■ What you need to do
1. Read the Diplomacy server post mortem and decide whether each statement agrees with it: (a) Before rolling out the map, the writer checked which branch of the server was checked out. (b) When things went wrong, the writer paused the right queue. (c) A job that marked the old games as no longer in the "declare ready" state solved most of the problem. Answer yes or no for each, quoting the words from the post that settle it.
2. Write the next part of the Diplomacy server post mortem, picking up after its last line.

::: Page extract :::

Hey everyone,
If 2020 wasn't already slated for being famous for other, more horrible, things than Diplomacy services, then in my mind it would be famous for my mistaken deployment today.
For posterity, since most of this was only covered in various bcc'd emails and Discord chats, I'll give a not-so-short post mortem:
- At around 11 am today I wanted to roll out an updated map with a fixed province abbreviation.
- I forgot to check which branch of the server I had checked out, and didn't notice that it was the branch where we were working on our very experimental new feature where players have to declare themselves ready to play before the game starts, or it goes back to staging (without the non-ready players).
- This first caused the server to start spawning errors due to the new code using task queues not yet enabled in the server. This was 100% due to my previous mistake.
- Then it caused all current games (which weren't created with the new feature) to be considered in this "everyone has to declare ready" state. That meant that when they resolved, if not everyone in them had committed their orders they would reset back to staging. This was 100% a bug in the new feature branch that we never thought of :O
- Then people started noticing, and sending me emails and IMs. I started trying to understand what was happening, by reading the code, reading the emails, and finally decided to just pause the main "game resolution" flow in the server. Unfortunately I was panicky enough by then to pause the wrong frigging queue.
- Finally I understood what was happening, and managed to run a job that marked all the old games as "no longer in the declare ready" state. This solved most of the problem.

::: Listed entries :::

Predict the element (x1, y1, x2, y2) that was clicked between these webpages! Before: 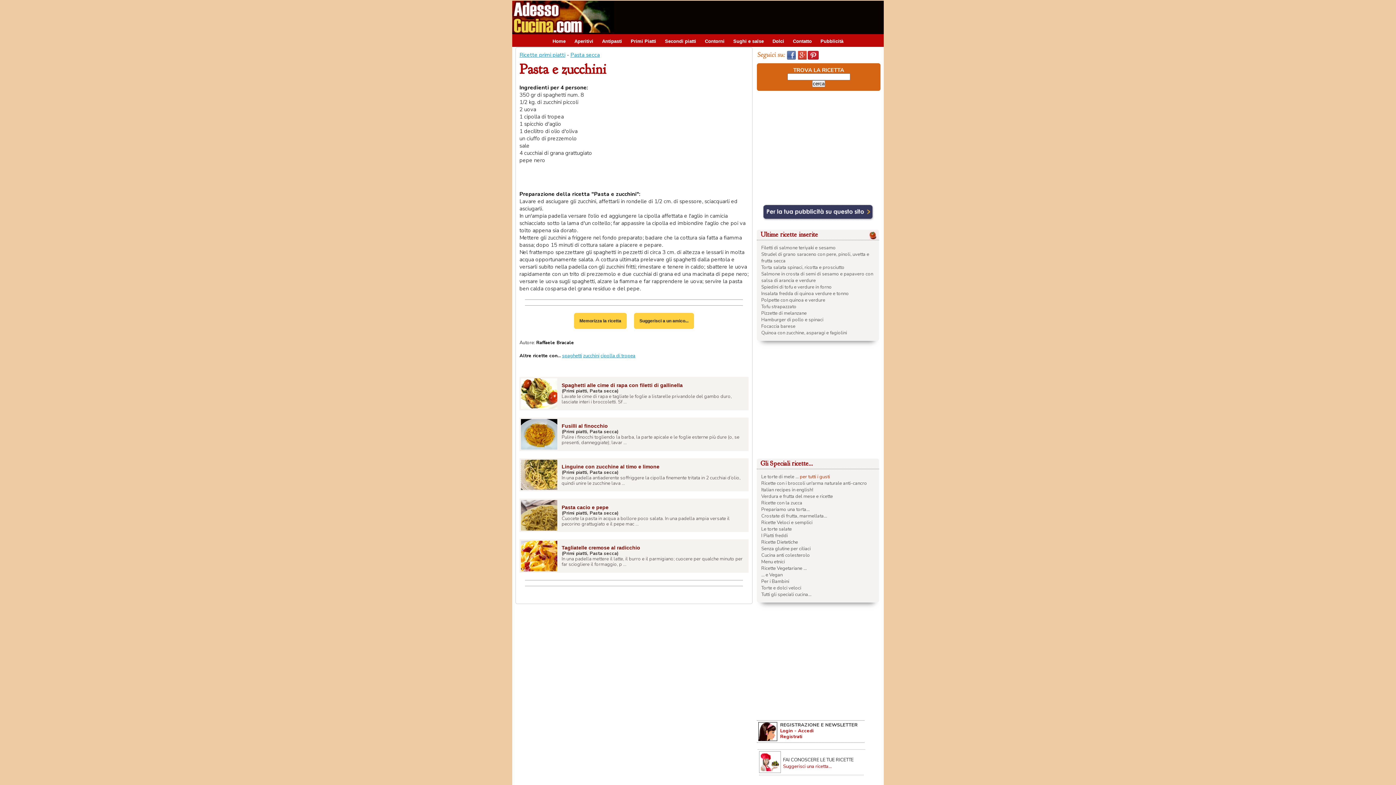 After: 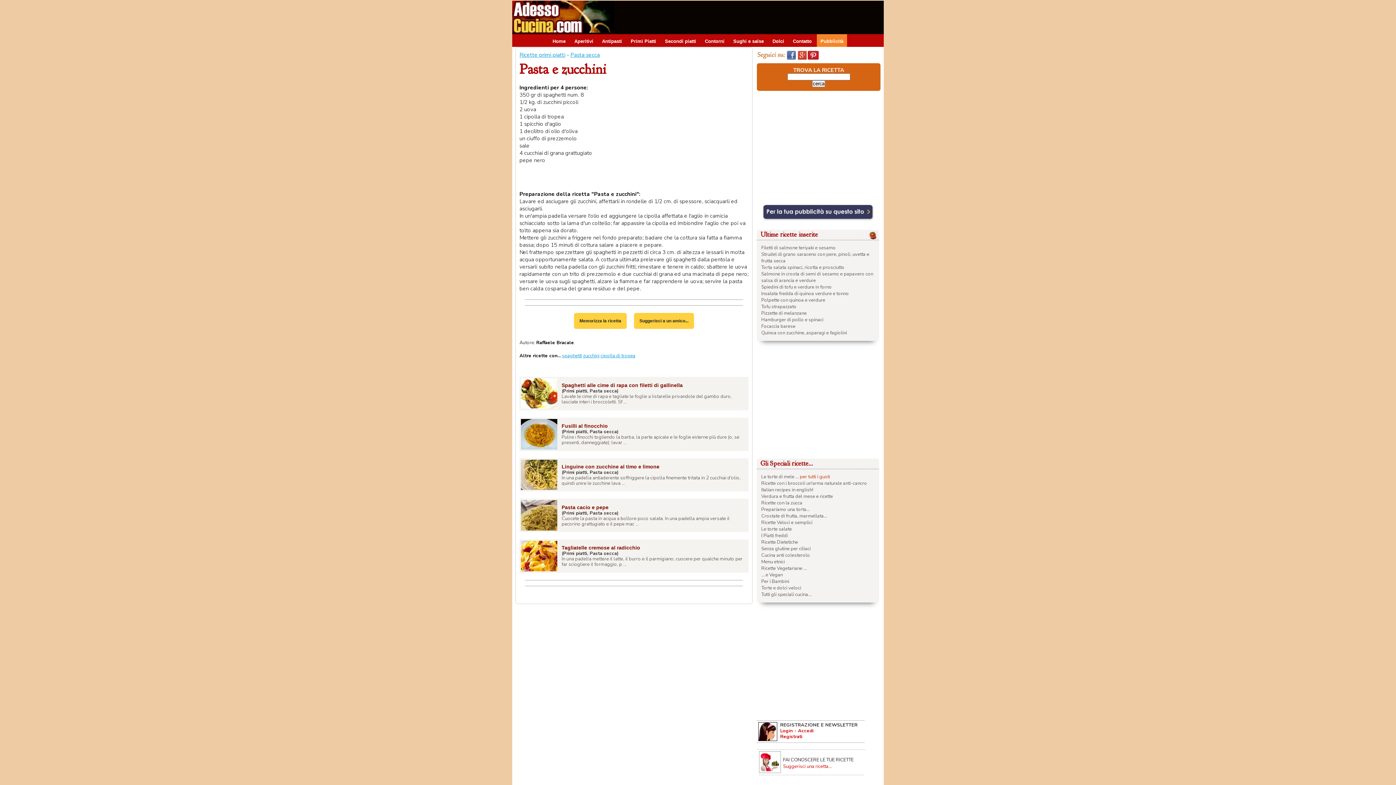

:::
::: Listed entries :::

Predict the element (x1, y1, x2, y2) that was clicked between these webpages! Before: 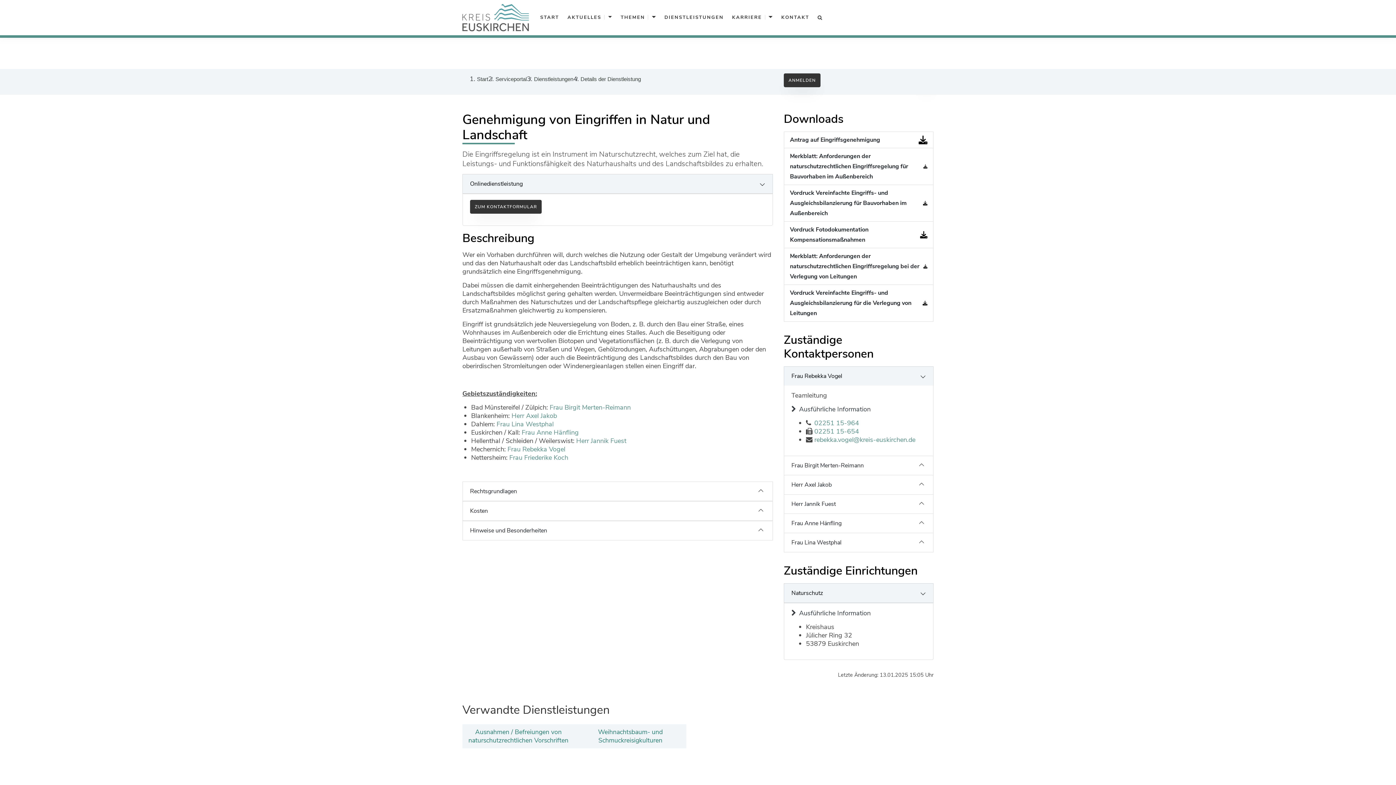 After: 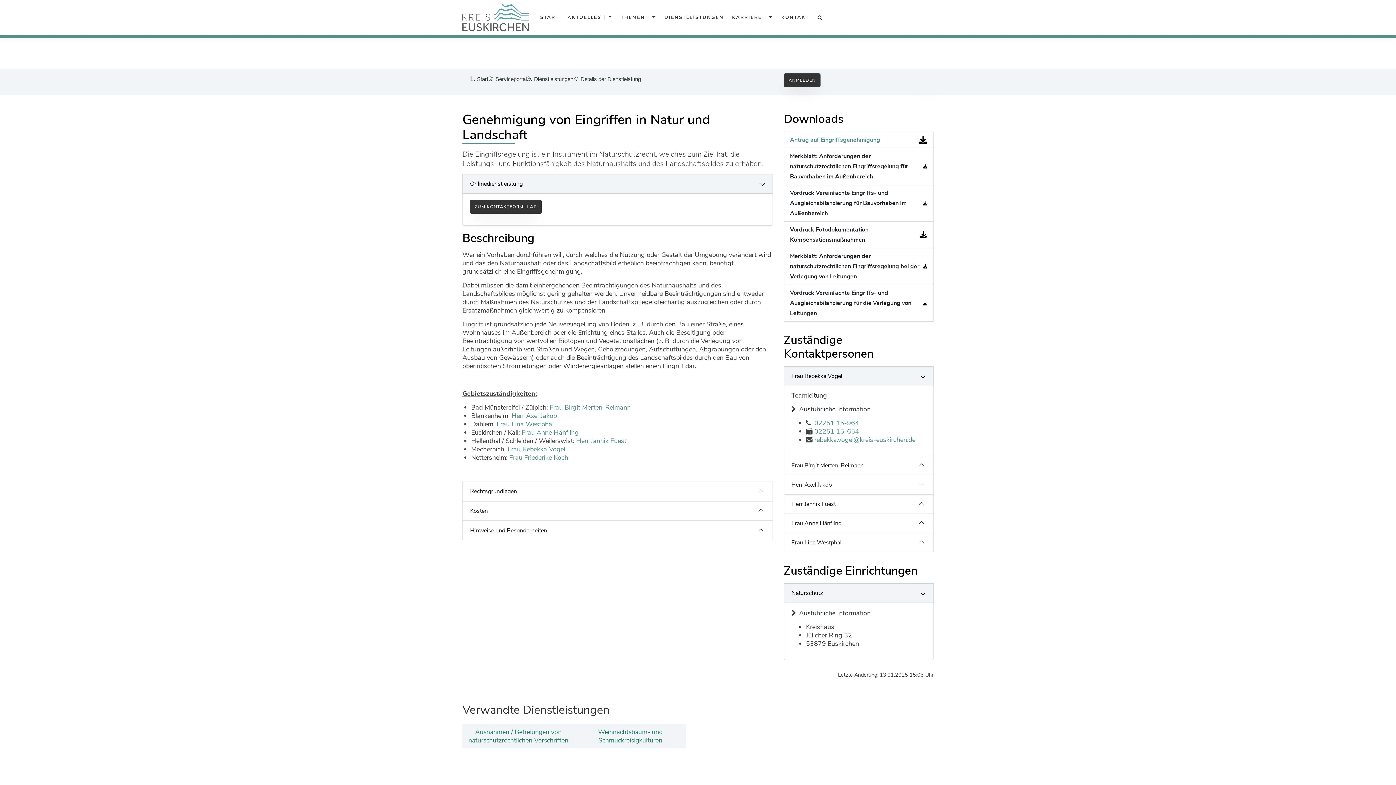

:::
::: Listed entries :::

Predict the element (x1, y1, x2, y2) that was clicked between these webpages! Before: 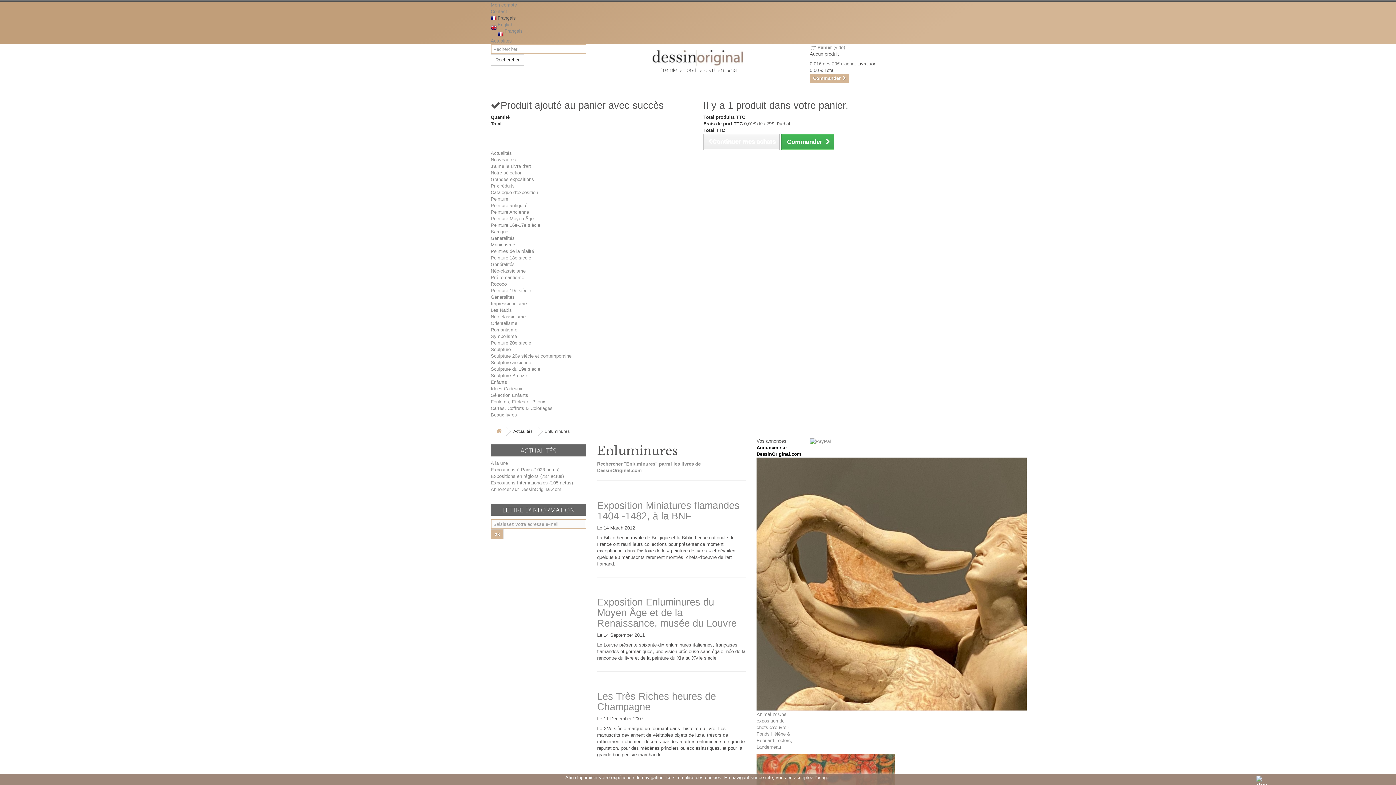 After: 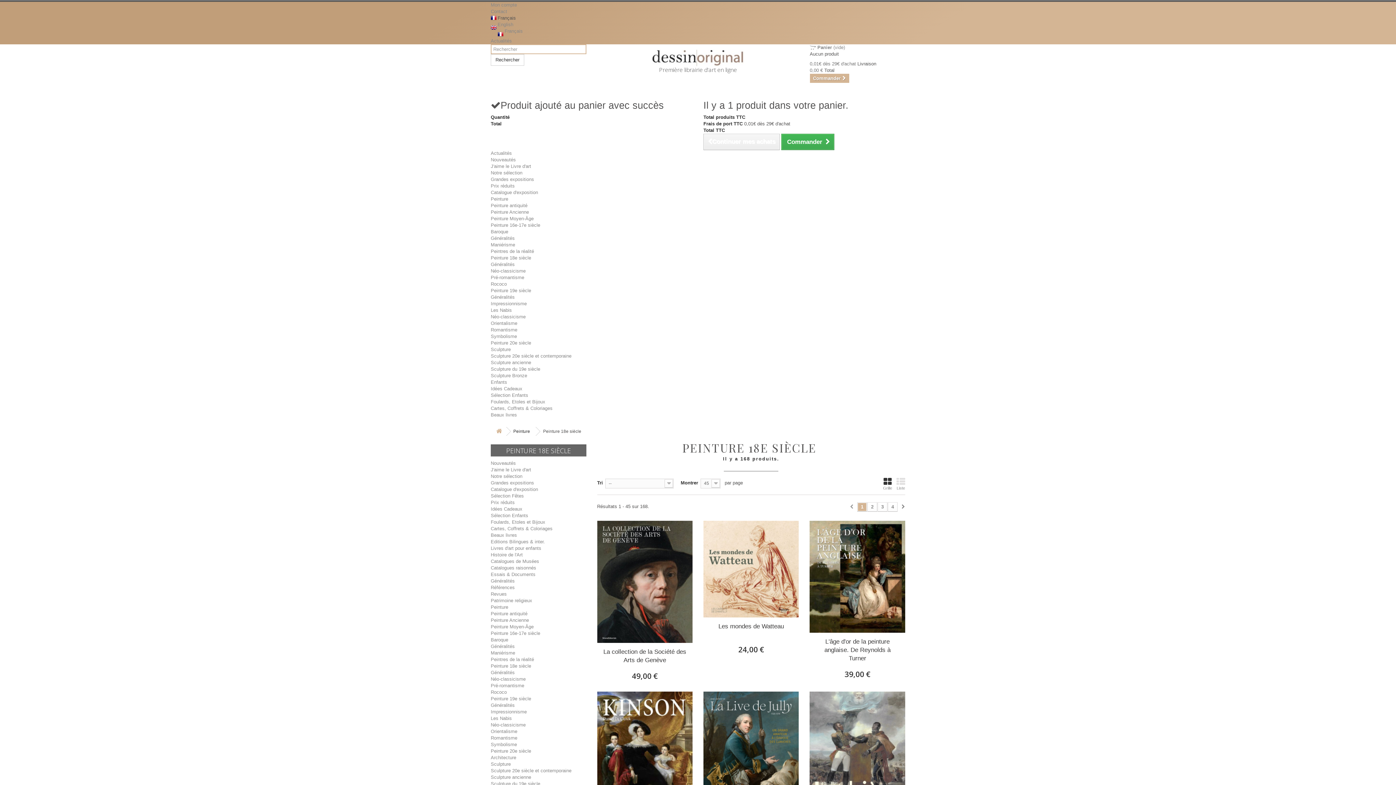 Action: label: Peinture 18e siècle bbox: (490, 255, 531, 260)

:::

■ Answers given
1.
(a) No: "I forgot to check which branch of the server I had checked out"
(b) No: "I was panicky enough by then to pause the wrong frigging queue"
(c) Yes: "This solved most of the problem."

2.
- Then I found 7 games that had been reset to staging, among them one of my own test games that I don't care about. I started gathering the email addresses of everyone I could track down in the log files from the remaining 6 games (since the "reset to staging" process was not (unfortunately) buggy, no remains of the old players that were removed remained - only those that had committed orders when the game reset.
- I made sure those 6 games were again "started for real" and not staging, so they didn't get new prospective players to confuse things. I'm not 100% sure I did this in time. Time will tell... I also created empty ghost players for the missing ones, as placeholders until I got the real players back in.
- I sent an email (thanks for authoring it Joren) to all the players I had tracked down, asking them what nation they played. This email also was a bit messy - I managed to replace the URL text in the email, but not the address it pointed to in some emails - not fun to do this while stressing out.
- I built a new process that could accept nations and email addresses, and reinstate them into named games where there were empty placeholders.
All this while juggling my day job and family while working from home due to the corona situation :O
And now here we are.
It was stress and drama, but hopefully it's done now, or at least most of it.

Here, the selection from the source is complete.